◆ Material for this exercise
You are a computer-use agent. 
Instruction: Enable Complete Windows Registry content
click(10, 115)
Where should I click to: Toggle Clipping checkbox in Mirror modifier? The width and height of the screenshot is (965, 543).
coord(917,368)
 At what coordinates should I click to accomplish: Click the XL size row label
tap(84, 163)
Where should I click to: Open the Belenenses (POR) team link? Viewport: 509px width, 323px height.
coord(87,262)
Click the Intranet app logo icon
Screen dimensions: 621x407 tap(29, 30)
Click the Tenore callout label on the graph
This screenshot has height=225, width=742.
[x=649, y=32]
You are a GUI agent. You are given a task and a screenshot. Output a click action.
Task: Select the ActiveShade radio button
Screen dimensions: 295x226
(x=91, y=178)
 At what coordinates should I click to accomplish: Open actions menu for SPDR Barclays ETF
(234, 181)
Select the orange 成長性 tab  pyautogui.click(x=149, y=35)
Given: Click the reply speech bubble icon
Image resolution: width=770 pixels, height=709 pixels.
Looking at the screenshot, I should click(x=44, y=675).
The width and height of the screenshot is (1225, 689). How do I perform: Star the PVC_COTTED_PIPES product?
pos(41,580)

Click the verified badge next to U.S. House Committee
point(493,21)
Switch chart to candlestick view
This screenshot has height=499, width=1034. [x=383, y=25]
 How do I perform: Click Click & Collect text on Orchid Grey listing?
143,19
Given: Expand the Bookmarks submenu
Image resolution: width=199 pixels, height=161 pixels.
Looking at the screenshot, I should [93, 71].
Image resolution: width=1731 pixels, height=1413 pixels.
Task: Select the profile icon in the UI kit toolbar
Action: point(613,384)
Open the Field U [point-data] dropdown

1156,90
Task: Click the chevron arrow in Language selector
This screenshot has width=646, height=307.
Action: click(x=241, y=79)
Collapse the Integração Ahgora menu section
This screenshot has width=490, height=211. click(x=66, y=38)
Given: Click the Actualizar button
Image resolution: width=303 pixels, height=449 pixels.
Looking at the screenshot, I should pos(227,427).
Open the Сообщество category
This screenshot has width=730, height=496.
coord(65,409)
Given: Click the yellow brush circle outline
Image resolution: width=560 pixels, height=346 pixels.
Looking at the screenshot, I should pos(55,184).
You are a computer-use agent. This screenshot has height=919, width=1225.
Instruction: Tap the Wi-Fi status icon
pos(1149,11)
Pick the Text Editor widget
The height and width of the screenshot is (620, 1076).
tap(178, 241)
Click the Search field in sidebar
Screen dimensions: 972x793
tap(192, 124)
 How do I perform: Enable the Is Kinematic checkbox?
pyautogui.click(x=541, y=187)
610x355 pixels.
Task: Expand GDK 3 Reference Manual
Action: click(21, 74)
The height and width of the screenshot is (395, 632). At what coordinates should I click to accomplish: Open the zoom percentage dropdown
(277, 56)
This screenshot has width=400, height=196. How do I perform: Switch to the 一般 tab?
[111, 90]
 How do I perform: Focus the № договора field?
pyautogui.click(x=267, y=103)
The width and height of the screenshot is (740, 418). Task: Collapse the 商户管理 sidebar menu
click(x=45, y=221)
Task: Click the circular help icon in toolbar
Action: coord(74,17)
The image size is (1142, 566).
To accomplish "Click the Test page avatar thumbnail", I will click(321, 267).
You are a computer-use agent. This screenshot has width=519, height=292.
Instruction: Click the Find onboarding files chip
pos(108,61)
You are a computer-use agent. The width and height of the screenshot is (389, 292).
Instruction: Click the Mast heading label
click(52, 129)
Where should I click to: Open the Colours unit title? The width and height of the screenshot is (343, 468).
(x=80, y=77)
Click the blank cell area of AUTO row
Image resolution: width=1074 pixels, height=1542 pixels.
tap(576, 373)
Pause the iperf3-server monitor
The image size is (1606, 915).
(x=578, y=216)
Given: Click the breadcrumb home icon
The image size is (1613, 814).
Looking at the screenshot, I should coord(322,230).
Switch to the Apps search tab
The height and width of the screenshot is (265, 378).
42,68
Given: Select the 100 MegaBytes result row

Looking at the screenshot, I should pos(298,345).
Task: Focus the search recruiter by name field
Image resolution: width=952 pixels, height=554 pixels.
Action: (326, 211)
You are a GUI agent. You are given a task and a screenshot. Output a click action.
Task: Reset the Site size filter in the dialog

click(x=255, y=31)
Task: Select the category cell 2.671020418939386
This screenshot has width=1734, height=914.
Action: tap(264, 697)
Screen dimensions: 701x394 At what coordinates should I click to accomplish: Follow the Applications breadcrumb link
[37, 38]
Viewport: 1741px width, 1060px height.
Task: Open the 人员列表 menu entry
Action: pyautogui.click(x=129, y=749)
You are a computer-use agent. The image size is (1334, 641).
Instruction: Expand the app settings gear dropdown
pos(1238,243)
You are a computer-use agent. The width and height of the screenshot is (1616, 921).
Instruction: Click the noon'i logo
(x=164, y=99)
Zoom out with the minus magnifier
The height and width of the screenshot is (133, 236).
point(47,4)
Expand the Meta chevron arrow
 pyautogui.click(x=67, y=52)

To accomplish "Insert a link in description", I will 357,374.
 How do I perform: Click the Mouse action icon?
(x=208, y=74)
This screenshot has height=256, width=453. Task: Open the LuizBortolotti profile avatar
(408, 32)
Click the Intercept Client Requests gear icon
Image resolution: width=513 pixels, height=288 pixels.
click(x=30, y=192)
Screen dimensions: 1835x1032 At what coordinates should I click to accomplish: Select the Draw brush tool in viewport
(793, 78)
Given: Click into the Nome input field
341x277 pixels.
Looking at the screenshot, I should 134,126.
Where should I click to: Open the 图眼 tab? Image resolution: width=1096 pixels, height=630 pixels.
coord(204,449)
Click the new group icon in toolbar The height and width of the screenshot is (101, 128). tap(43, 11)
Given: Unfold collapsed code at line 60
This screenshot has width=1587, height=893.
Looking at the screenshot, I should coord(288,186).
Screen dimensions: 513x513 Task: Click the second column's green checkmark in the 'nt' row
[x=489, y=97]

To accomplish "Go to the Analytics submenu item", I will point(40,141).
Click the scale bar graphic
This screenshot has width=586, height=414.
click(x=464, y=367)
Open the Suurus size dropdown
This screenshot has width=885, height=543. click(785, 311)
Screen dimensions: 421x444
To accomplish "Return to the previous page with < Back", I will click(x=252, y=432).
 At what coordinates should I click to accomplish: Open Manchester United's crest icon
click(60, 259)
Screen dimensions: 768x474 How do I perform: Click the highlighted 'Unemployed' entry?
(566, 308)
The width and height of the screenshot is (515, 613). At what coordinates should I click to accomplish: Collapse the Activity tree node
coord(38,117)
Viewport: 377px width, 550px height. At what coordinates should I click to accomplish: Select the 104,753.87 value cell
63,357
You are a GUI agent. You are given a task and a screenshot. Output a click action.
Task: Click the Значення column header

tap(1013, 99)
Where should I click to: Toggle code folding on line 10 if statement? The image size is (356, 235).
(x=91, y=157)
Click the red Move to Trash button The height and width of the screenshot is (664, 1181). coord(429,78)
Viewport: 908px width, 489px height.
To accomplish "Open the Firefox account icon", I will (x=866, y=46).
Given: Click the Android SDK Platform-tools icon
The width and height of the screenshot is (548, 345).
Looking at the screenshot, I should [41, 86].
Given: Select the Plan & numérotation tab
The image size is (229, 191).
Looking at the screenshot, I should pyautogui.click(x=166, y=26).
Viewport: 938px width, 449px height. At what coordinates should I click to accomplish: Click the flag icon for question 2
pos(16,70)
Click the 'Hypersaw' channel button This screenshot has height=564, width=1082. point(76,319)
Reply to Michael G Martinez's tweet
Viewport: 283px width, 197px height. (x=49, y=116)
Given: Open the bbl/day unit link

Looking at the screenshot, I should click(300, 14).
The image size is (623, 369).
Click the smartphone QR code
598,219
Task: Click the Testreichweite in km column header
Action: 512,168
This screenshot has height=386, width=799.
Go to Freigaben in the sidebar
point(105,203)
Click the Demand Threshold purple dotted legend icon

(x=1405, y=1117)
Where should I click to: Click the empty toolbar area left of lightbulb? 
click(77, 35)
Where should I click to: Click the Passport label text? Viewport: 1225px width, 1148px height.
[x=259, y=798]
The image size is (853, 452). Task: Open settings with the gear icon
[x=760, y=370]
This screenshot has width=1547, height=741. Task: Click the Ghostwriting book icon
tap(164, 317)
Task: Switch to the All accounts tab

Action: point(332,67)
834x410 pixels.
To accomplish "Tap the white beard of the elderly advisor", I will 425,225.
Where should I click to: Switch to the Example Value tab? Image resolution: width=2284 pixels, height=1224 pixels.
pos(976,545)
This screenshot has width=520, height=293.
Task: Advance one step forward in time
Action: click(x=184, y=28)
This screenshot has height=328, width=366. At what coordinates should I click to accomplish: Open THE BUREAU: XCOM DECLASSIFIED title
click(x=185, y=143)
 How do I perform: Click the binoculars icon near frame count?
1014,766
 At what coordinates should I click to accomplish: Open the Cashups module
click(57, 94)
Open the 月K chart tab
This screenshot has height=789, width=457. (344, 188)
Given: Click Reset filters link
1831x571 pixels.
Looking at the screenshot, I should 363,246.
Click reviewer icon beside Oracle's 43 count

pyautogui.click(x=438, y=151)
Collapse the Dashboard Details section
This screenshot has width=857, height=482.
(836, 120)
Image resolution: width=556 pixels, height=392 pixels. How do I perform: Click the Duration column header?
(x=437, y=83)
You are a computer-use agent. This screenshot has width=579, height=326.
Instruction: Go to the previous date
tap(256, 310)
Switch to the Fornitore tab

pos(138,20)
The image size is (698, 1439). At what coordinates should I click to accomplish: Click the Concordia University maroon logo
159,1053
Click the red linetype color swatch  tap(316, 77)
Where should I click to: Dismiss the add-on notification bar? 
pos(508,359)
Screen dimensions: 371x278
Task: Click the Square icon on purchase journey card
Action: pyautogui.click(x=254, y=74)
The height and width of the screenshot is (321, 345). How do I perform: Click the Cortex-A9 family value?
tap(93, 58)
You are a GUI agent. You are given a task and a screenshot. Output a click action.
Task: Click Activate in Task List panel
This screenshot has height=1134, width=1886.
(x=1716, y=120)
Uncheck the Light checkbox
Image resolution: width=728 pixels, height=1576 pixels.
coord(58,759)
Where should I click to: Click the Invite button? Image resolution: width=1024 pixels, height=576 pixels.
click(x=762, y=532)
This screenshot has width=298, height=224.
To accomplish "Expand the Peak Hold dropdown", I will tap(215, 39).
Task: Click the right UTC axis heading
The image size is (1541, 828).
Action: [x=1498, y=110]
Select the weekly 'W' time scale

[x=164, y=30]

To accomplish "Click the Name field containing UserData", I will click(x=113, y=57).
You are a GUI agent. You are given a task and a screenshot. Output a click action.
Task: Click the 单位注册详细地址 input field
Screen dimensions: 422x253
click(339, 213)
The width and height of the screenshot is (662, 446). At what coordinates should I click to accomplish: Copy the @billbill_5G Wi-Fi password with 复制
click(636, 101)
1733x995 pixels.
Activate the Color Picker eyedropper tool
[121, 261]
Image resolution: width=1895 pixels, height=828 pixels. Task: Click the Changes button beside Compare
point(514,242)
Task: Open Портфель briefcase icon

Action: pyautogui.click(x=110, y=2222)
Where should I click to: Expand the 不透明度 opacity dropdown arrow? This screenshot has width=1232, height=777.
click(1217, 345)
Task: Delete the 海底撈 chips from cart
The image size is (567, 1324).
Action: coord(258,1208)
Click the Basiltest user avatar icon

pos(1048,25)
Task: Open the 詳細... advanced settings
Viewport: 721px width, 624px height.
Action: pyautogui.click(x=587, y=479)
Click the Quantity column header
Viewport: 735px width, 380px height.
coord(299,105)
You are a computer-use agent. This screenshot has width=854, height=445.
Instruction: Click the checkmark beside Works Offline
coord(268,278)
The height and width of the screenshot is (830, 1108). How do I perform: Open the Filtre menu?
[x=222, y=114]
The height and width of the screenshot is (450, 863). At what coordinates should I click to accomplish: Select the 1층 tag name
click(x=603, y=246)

◆ To do
Transcribe the entries above word for word, starting at the line that contains "Where should I click to: Click the Passport" and ending at the line that contains "I will 425,225.".

◆ Exercise response
Where should I click to: Click the Passport label text? Viewport: 1225px width, 1148px height.
[x=259, y=798]
The image size is (853, 452). Task: Open settings with the gear icon
[x=760, y=370]
This screenshot has width=1547, height=741. Task: Click the Ghostwriting book icon
tap(164, 317)
Task: Switch to the All accounts tab

Action: point(332,67)
834x410 pixels.
To accomplish "Tap the white beard of the elderly advisor", I will 425,225.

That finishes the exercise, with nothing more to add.